江戸初期から350年にわたり湯釜や鉄瓶を作ってきた御釜屋。「南部藩御用釜師」の誇りを受け継ぎ、10代目釜師・小泉仁左衛門氏が子息とともに、南部鉄器の伝統工芸を守り続けている。

海外にも理解広がる「茶の湯」文化

日本固有の「茶の湯」文化は、海外でどこまで理解されているのか。一つの答えが見つかった。2013年9月初旬、カナダのモントリオール世界映画祭で「利休にたずねよ」(田中光敏監督、12月公開)が最優秀芸術貢献賞を受賞した。

戦国時代から安土桃山時代にかけて「茶の湯」を極めた茶人・千利休(1522-1592)の半生を描いた作品で、作家・山本兼一氏の直木賞受賞小説を映画化した。利休を演じた歌舞伎役者の市川海老蔵は「日本の文化、お茶の美しさが再度評価されてうれしい」と受賞の喜びを語った。

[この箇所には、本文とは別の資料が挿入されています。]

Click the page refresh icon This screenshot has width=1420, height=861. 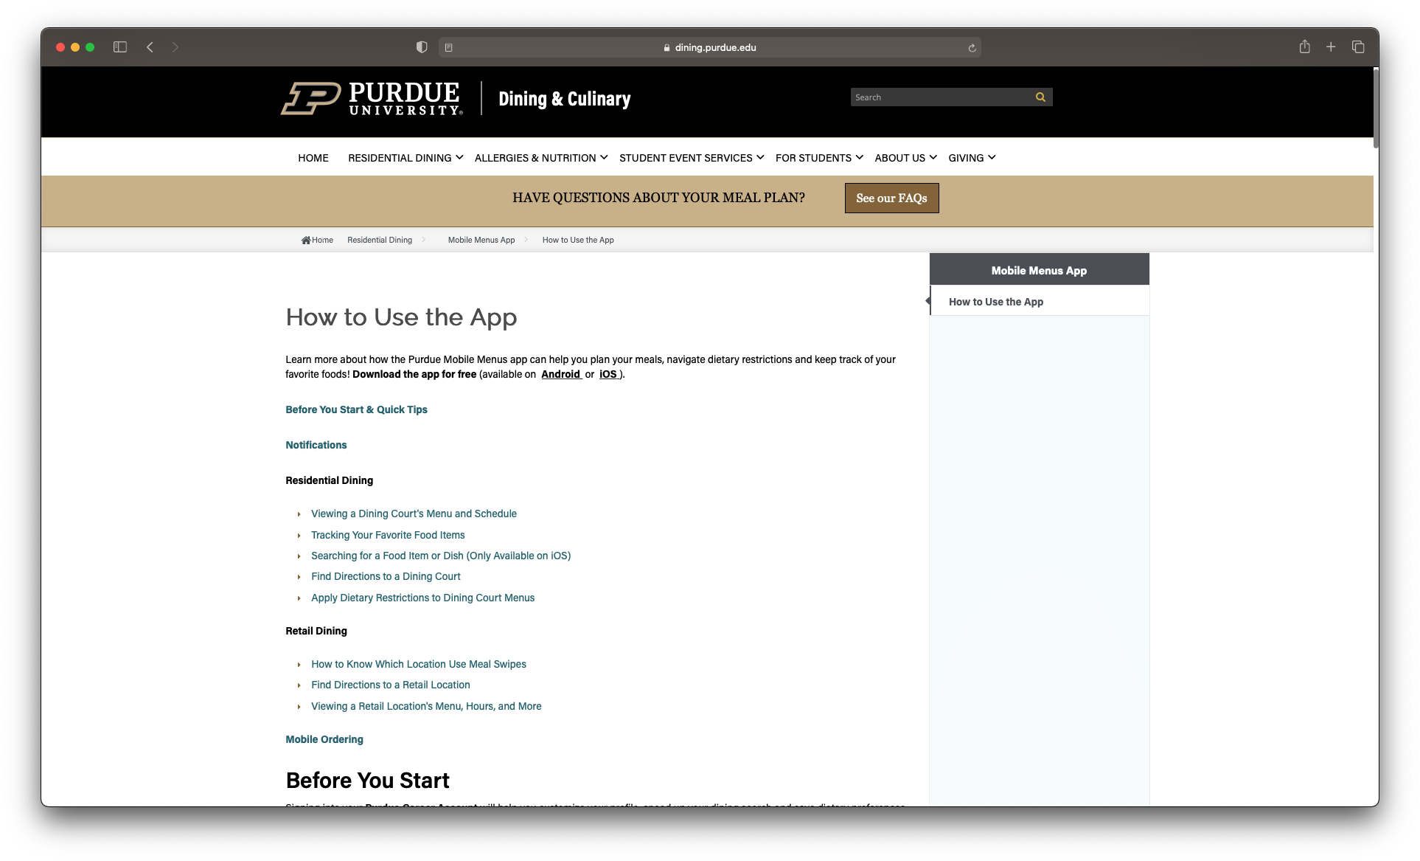pos(972,46)
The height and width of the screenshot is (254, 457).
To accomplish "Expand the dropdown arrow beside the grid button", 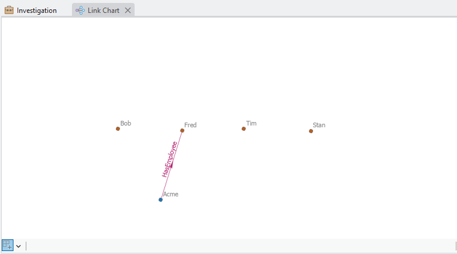I will coord(19,246).
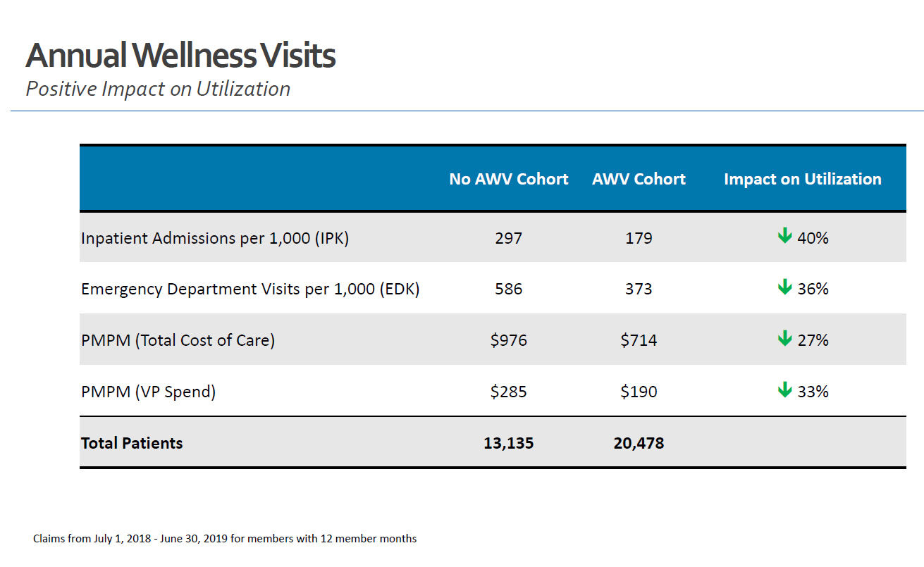This screenshot has height=567, width=924.
Task: Click the green down arrow beside 27%
Action: coord(784,339)
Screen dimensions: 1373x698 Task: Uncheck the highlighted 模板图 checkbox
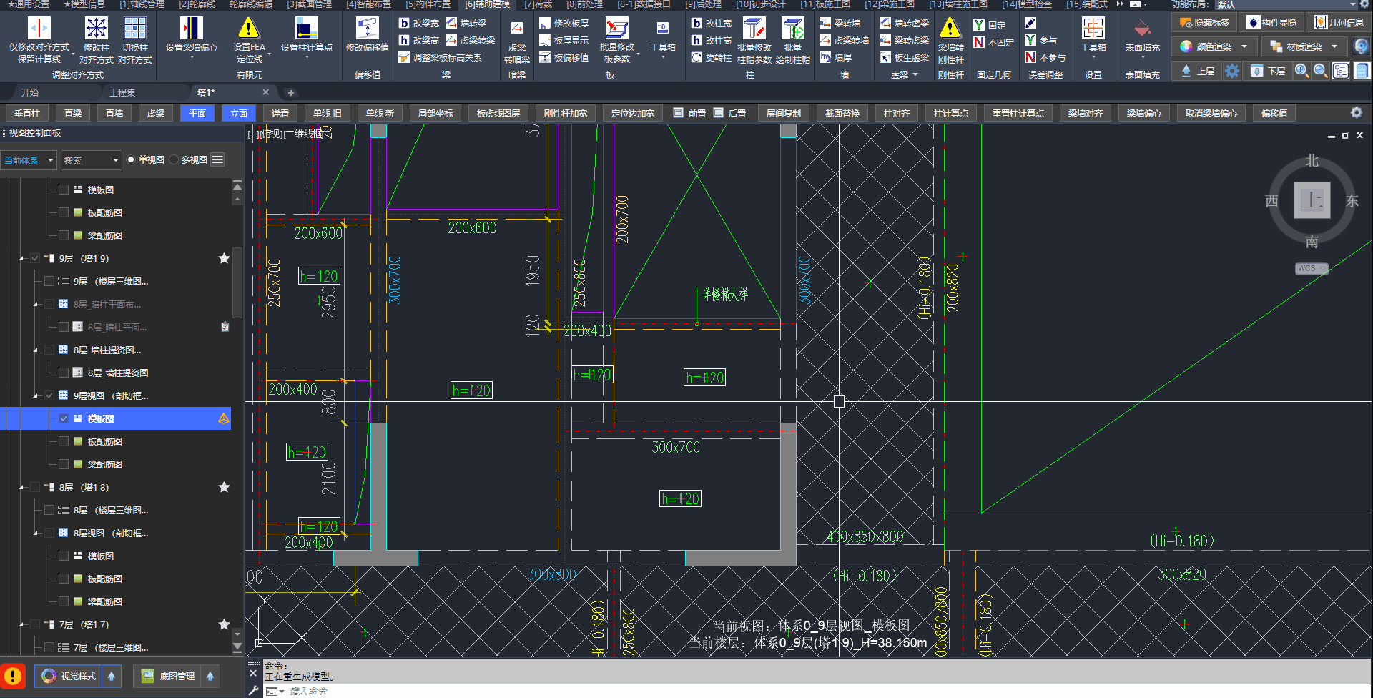(64, 418)
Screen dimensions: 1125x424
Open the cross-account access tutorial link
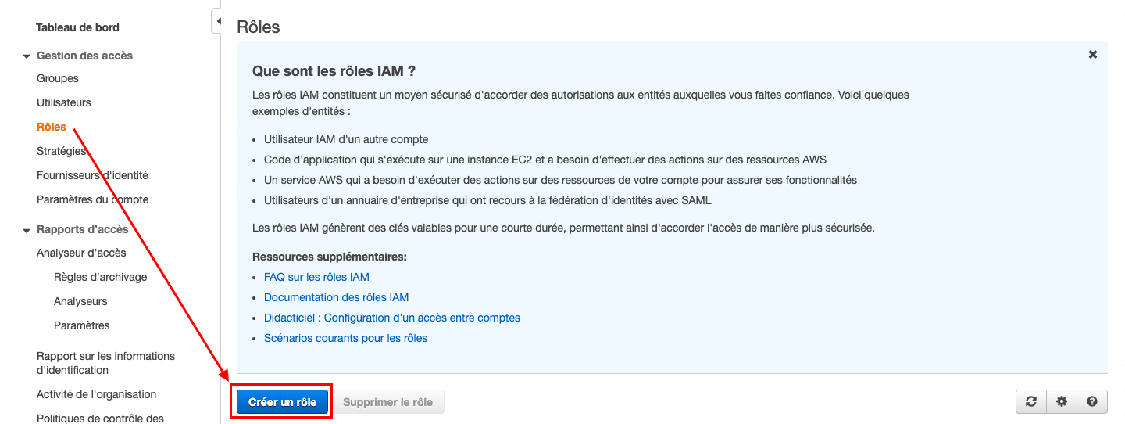[x=391, y=318]
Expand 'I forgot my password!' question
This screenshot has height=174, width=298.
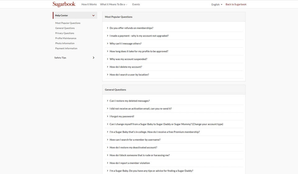(122, 116)
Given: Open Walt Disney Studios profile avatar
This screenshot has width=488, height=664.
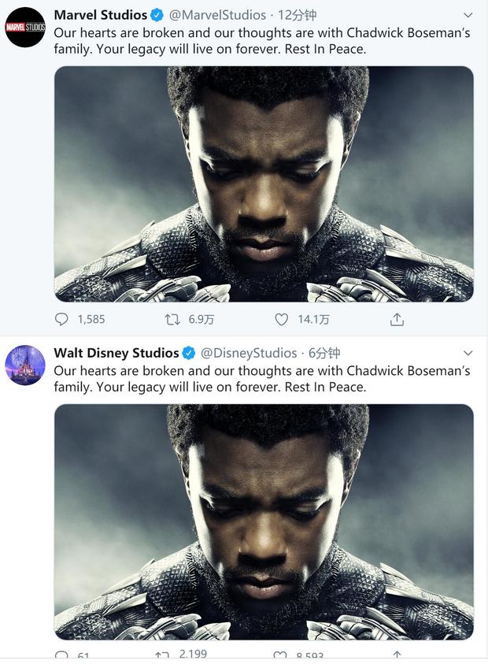Looking at the screenshot, I should coord(25,365).
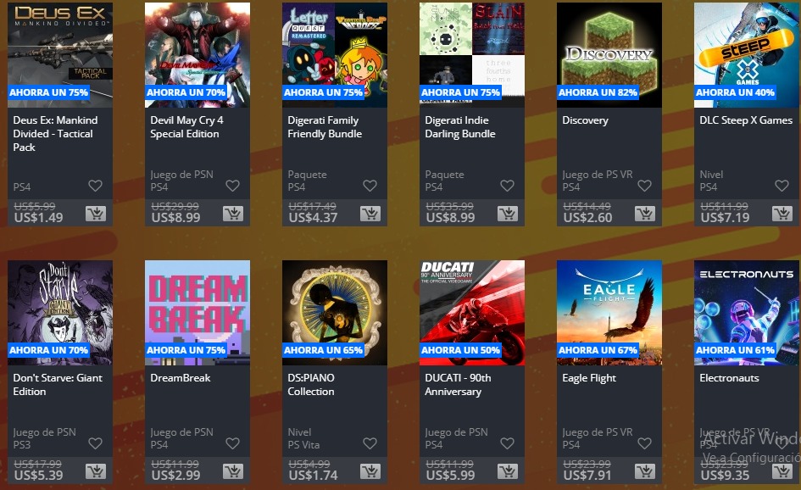801x490 pixels.
Task: Toggle wishlist heart for Digerati Indie Darling Bundle
Action: (507, 186)
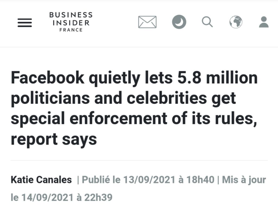The height and width of the screenshot is (210, 278).
Task: Toggle dark mode with the moon icon
Action: point(179,22)
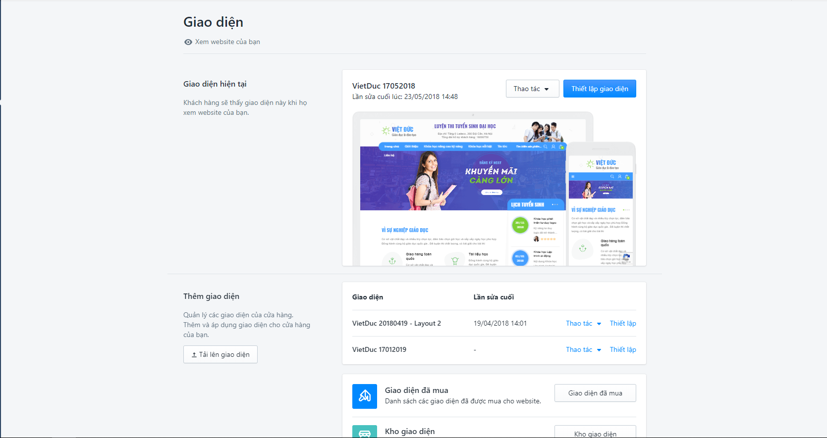Expand Thao tác for VietDuc 17012019
This screenshot has height=438, width=827.
pos(584,349)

茶の湯(tea ceremony)――。それは一定の作法でお茶を点(た)て、それを一定の作法で飲むだけではない。主客の一体感を旨とし、茶道具や茶室の床の間にかける掛け物などが全体を構成する要素となり、茶事として進行するその時間自体が総合芸術とされる。江戸時代初期には芸道意識が強まり、茶の湯は「茶道」とも呼ばれるようになった。

3代仁左衛門が創作した「南部鉄瓶」

自宅で取材に応じる小泉仁左衛門氏

茶の湯=茶道に欠かせない道具が湯釜だ。この釜を江戸初期から350年余り、南部藩(岩手県盛岡市)で作り続けているのが御釜屋である。創業は1659年(万治2年)。現在の当主は10代目釜師・小泉仁左衛門氏(78)。名刺には「南部藩御用釜師」とある。

JR盛岡駅から徒歩20分余りの住宅街に、「御釜屋」の看板を掲げた小泉氏の自宅がある。そこから車で20分ほど離れた場所にある鉄器メーカー岩鋳の工場内に、10坪ほどのスペースを借りた工房がある。原則として週5日、午前8時から午後5時まで、仁左衛門氏は子息の小泉岳広氏とともにこの工房で作業している。

盛岡市内の自宅には「御釜屋」の看板が

「南部釜」や「南部鉄瓶」の名称は、南部藩内で作られてきた釜や鉄瓶をさすものだが、その起源を仁左衛門氏が解説してくれた。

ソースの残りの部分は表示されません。